The dawn found him stiff and aching, skin already burned from the previous day. The sun rose like a molten coin over the water, blinding him. He cupped seawater in his hands, swished it in his mouth, and spat it out—he knew enough not to drink it.

The day dragged on. The waves swelled higher, tossing the dinghy like a toy. Spray soaked him to the bone. He tried rowing in the direction he thought was east, but without landmarks, every angle felt the same.

By the second sunset, hunger had become a gnawing, constant pain. He thought of the feasts the nobles used to eat on their shaded verandas, the platters he'd carried to Pinhas without so much as a crumb for himself.

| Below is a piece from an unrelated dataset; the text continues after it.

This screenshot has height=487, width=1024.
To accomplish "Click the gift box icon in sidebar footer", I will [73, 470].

Now he would have killed for a crumb.

That night, a thin sliver of moon hung over the sea. Solomon shivered beneath the damp rags of his shirt, trying to will himself to sleep. But his mind kept replaying the moment the pirate's eyes went wide—the moment the blade went in.

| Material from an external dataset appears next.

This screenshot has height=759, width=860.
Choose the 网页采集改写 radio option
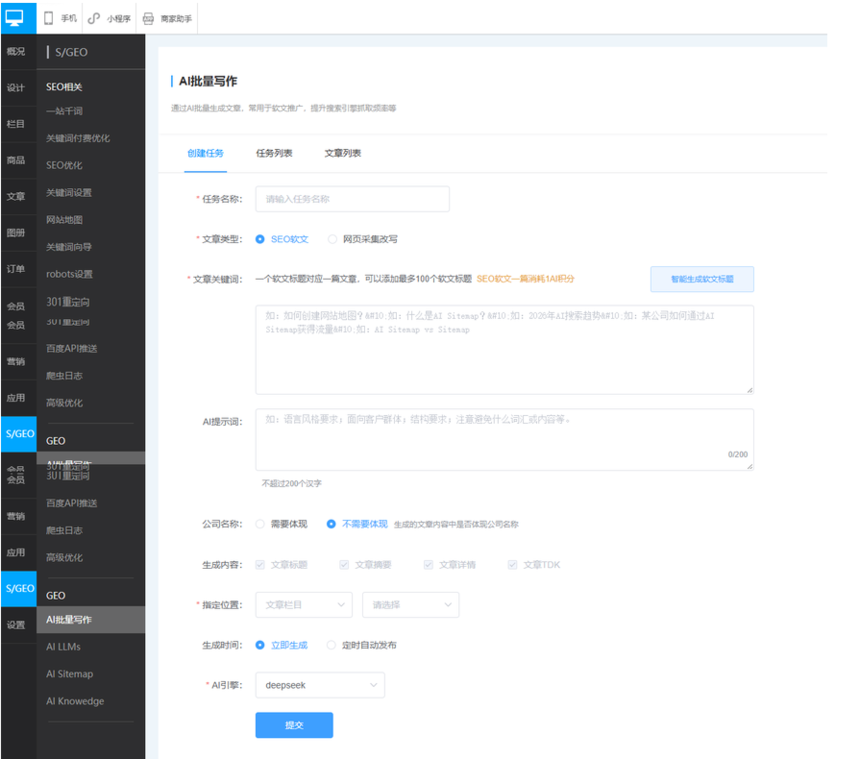coord(332,239)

The ocean was quiet tonight. Too quiet.

He thought he saw something vast pass just beneath the surface—an immense shadow gliding in the moonlight. His breath caught. A single eye, the size of a shield, blinked up at him from the depths.

And then it was gone.

By the third day, Solomon's lips were cracked, his eyes gritty with exhaustion. He could barely keep his head up. The knife lay in the bottom of the dinghy, the only real thing he owned now.

He was on the edge of sleep when he spotted it—a big wave coming to him solomon didn't have time to react he just grip himself to the boat but it wasn't enough, solomon is crush by the wave and the boat along with him.

As solomon is getting deeper in the sea he start thinking about his life and how even in his last moment he wasn't free to choose his own death, he close his eyes as he get carried away by the sea.

The ocean was quiet now, almost mocking in its calm.

You got what you wanted, he thought. The sea.

He smile, and then the world went black.